## [REQUIREMENT]
With the pictures removed, reproduce exactly the lines from the one that contains "1024x539 pixels. At" through the last line of the entries below.

## [EXTRACTED ENTRIES]
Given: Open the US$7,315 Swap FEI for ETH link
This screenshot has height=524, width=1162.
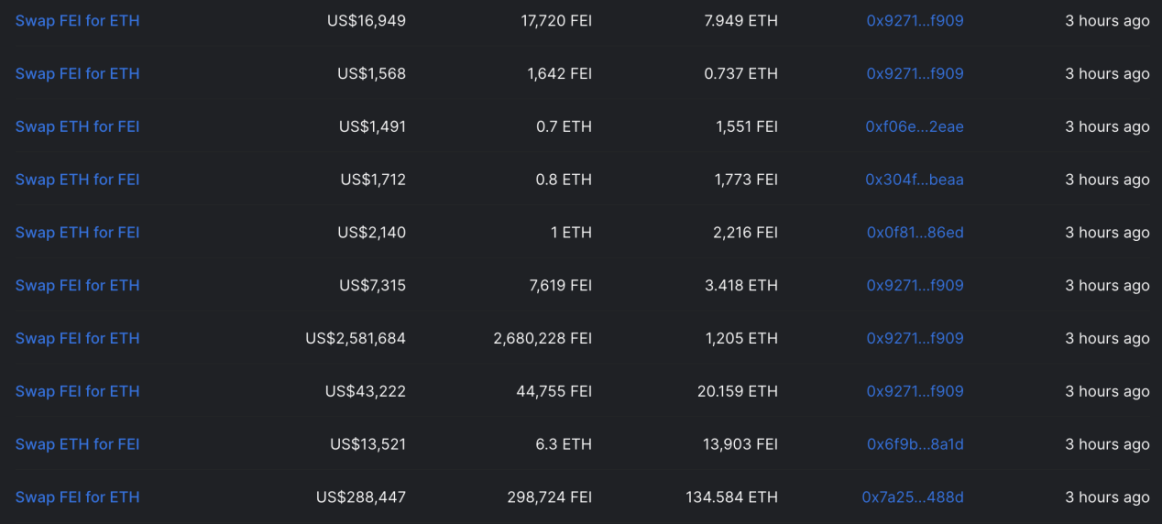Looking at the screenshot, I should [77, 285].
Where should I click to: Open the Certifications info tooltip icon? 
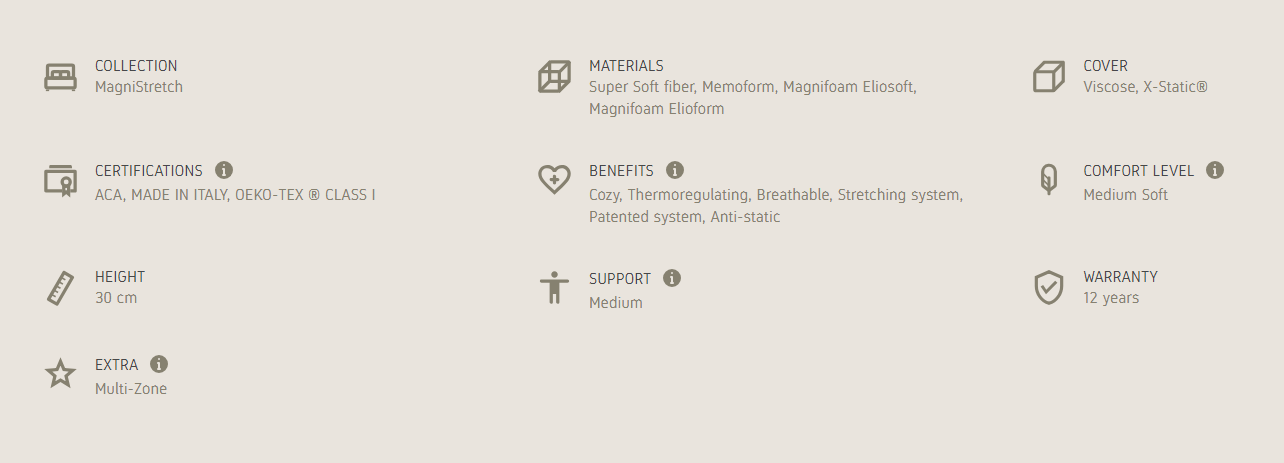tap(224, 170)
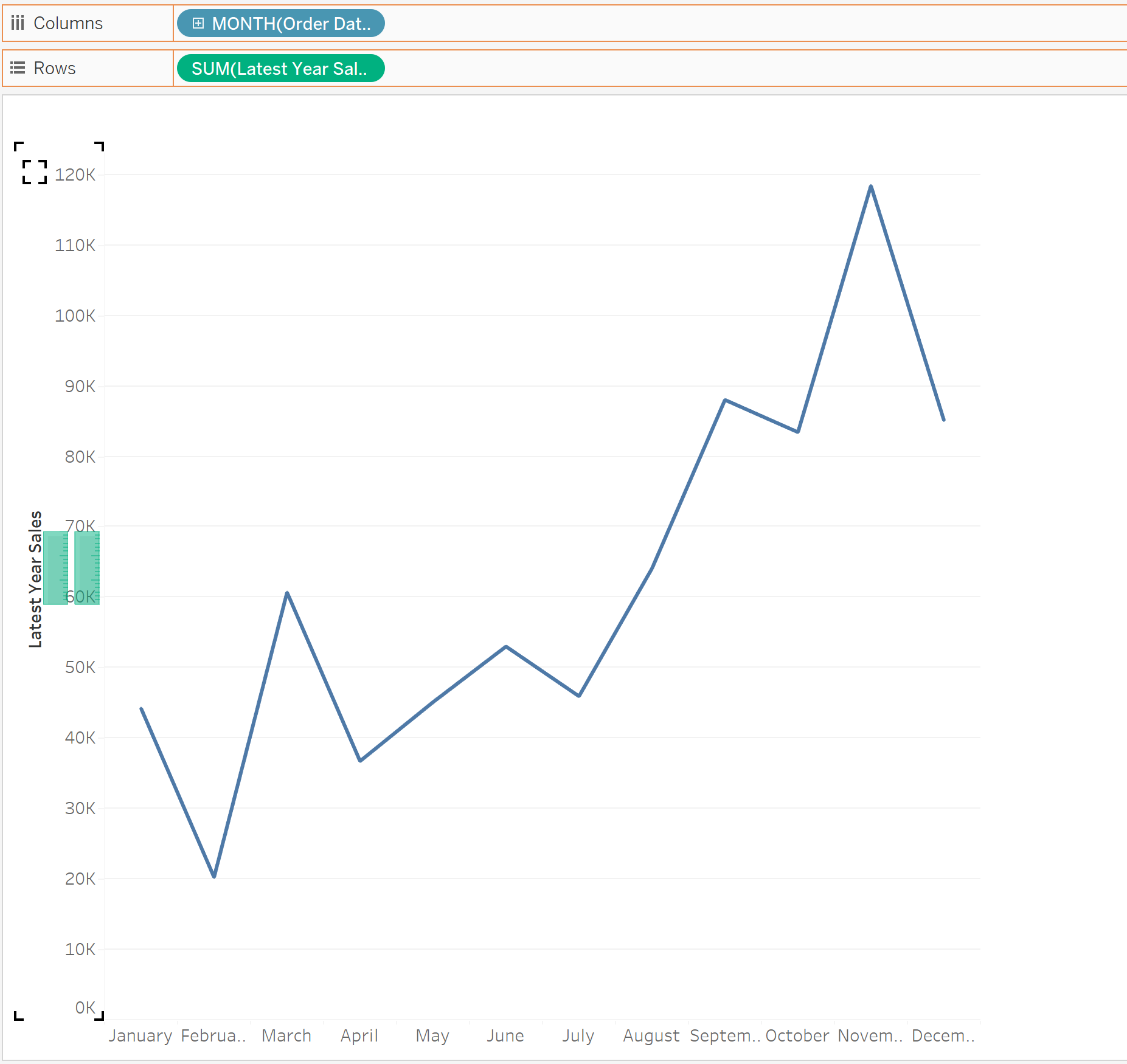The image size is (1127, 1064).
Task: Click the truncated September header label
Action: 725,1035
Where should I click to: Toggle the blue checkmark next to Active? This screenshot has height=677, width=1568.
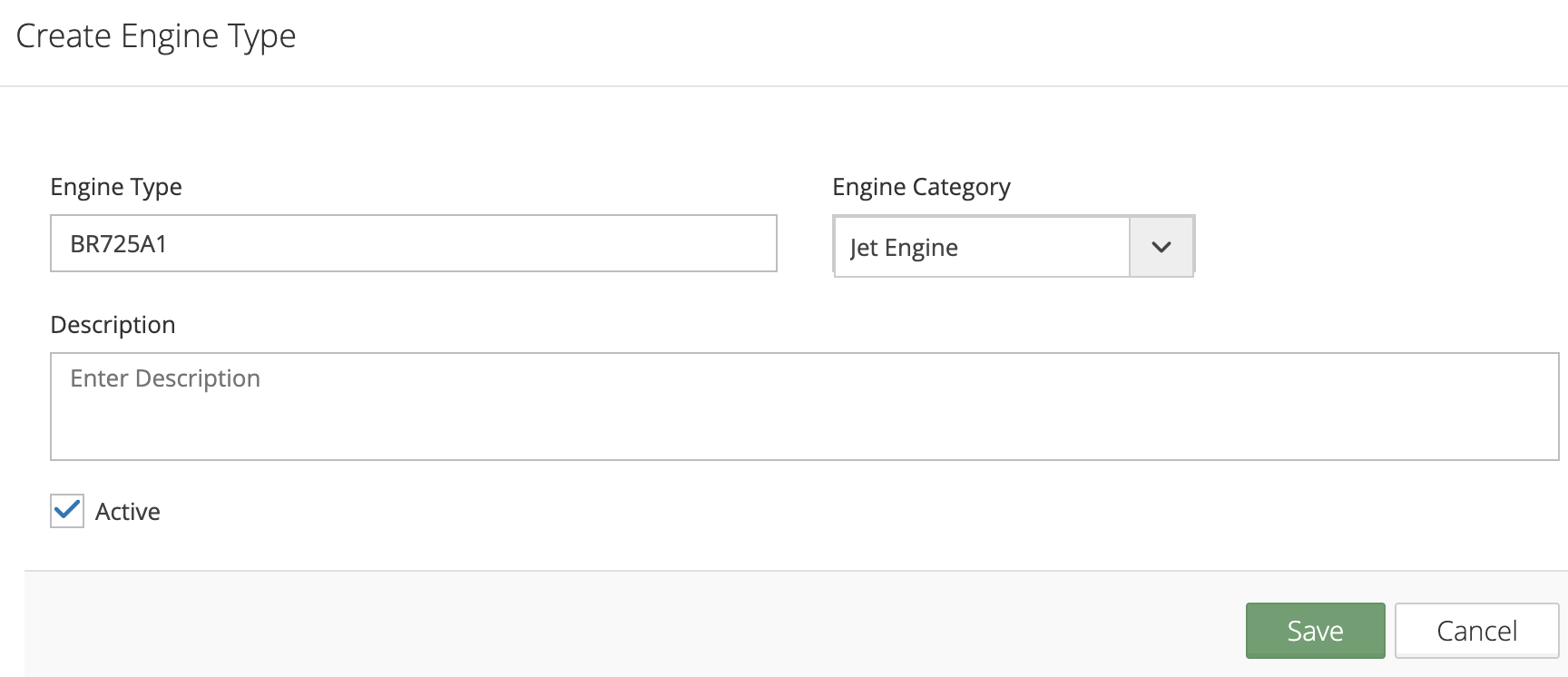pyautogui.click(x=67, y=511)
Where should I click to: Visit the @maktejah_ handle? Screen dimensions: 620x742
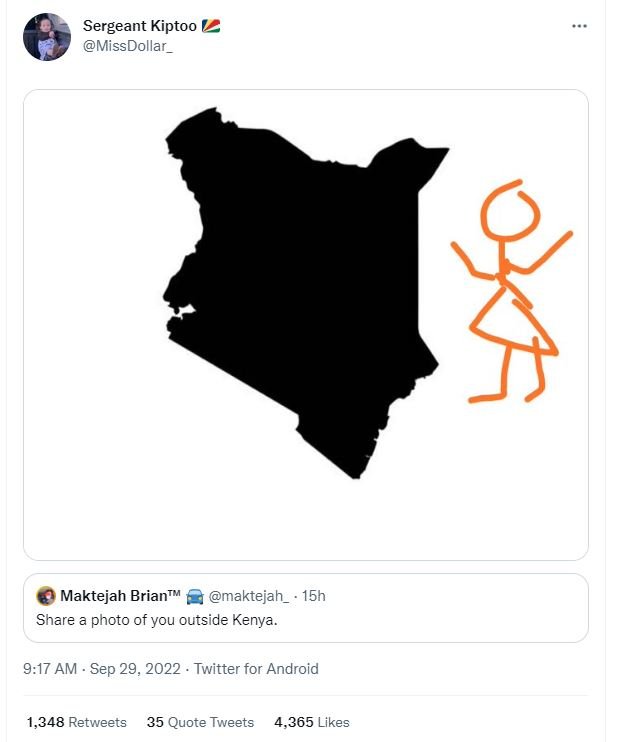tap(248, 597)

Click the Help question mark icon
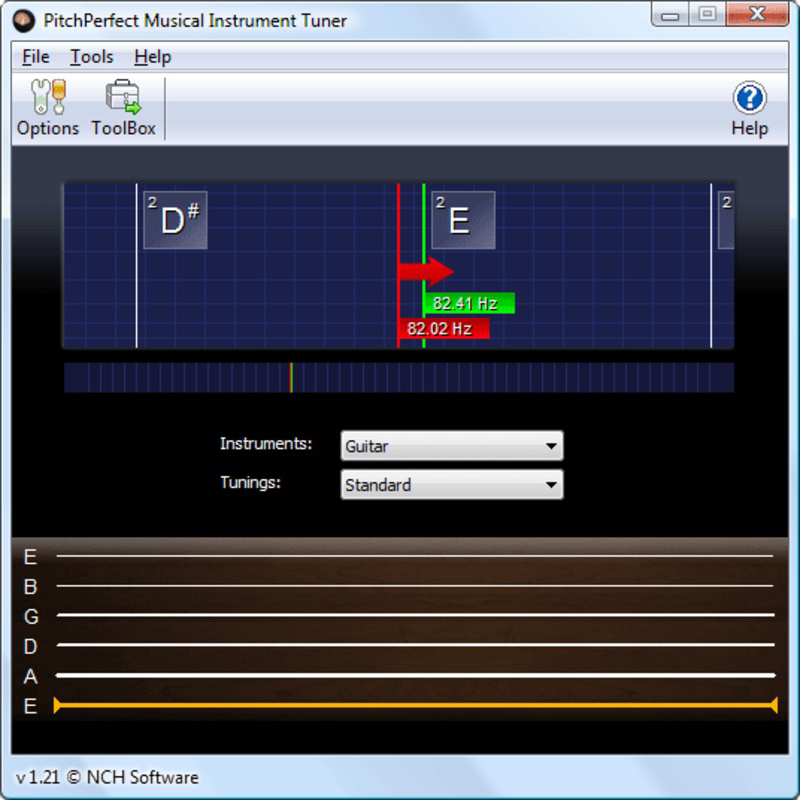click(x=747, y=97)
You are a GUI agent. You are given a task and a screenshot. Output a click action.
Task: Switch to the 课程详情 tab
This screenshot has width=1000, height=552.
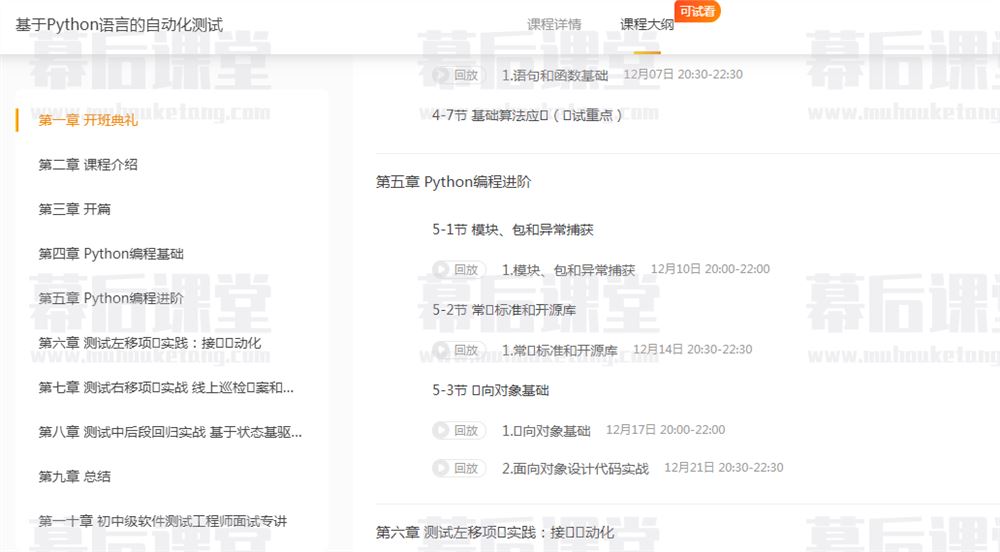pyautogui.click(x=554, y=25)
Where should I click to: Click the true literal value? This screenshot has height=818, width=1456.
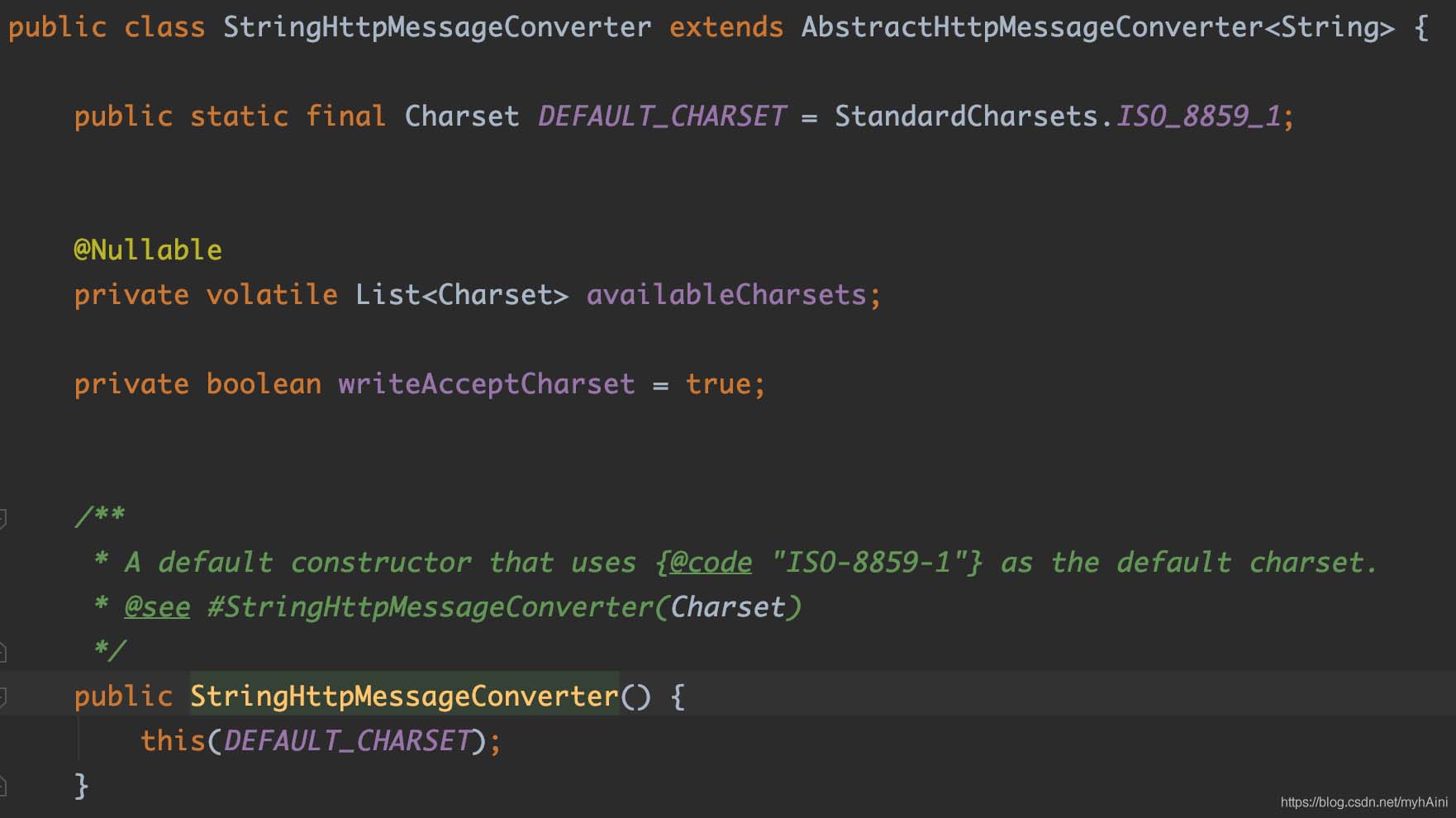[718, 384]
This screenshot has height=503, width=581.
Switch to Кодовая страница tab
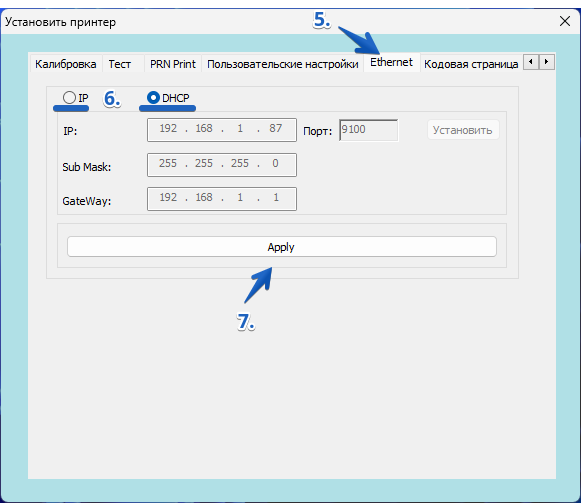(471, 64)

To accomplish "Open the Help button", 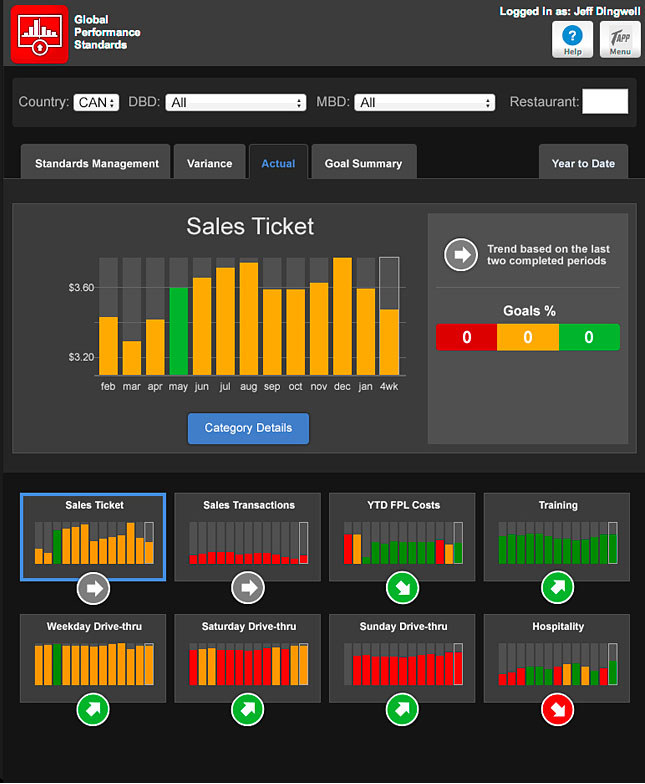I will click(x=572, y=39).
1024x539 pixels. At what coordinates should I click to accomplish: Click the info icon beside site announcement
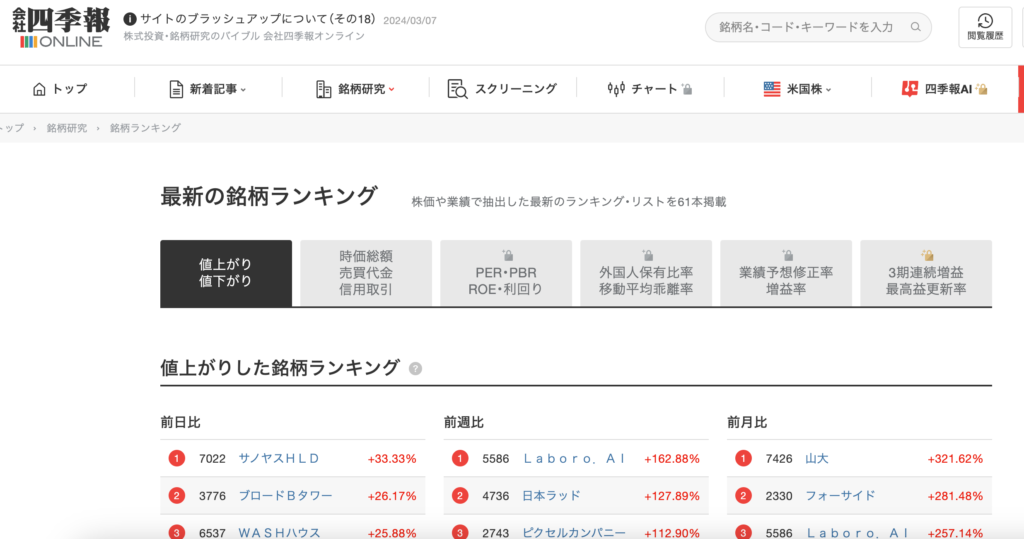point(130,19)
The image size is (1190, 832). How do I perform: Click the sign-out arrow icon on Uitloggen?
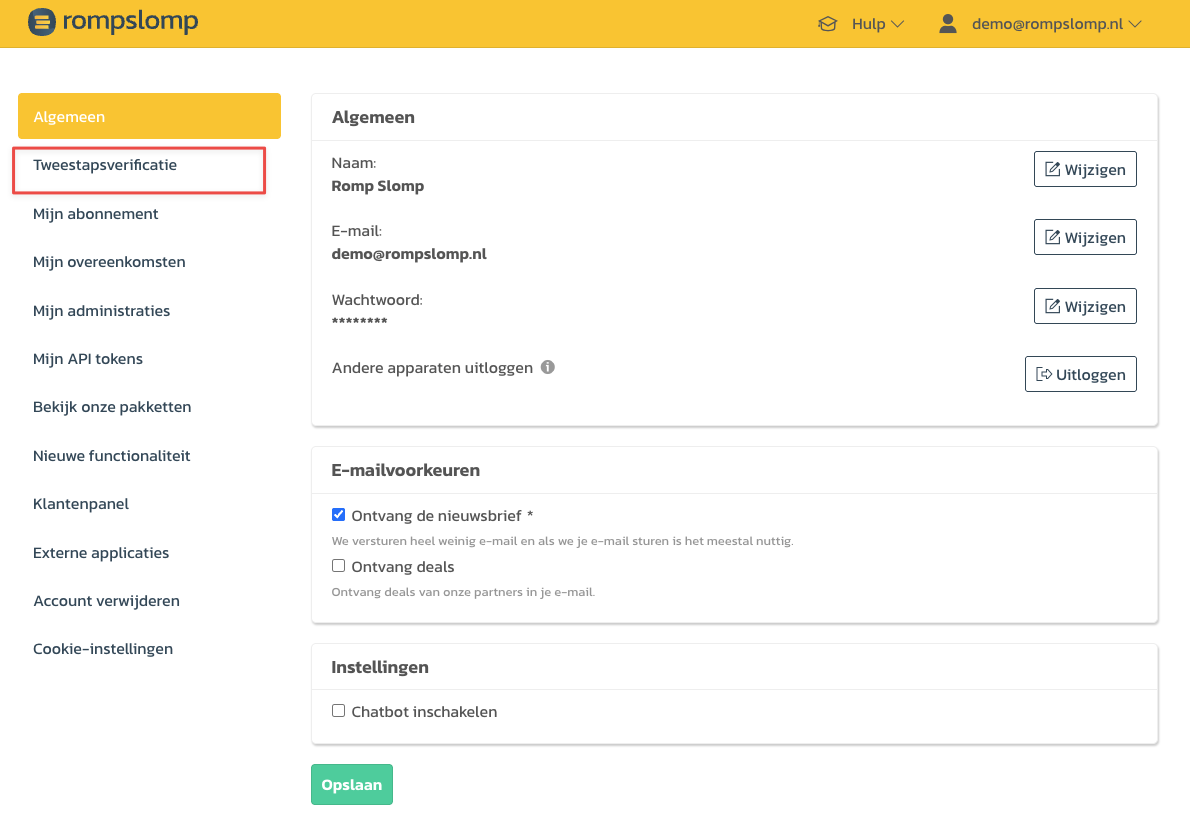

## [RESPONSE]
1024x539 pixels. At what coordinates should I click to accomplish: Click the info icon beside site announcement
point(130,19)
The image size is (1190, 832). How do I perform: Click the sign-out arrow icon on Uitloggen?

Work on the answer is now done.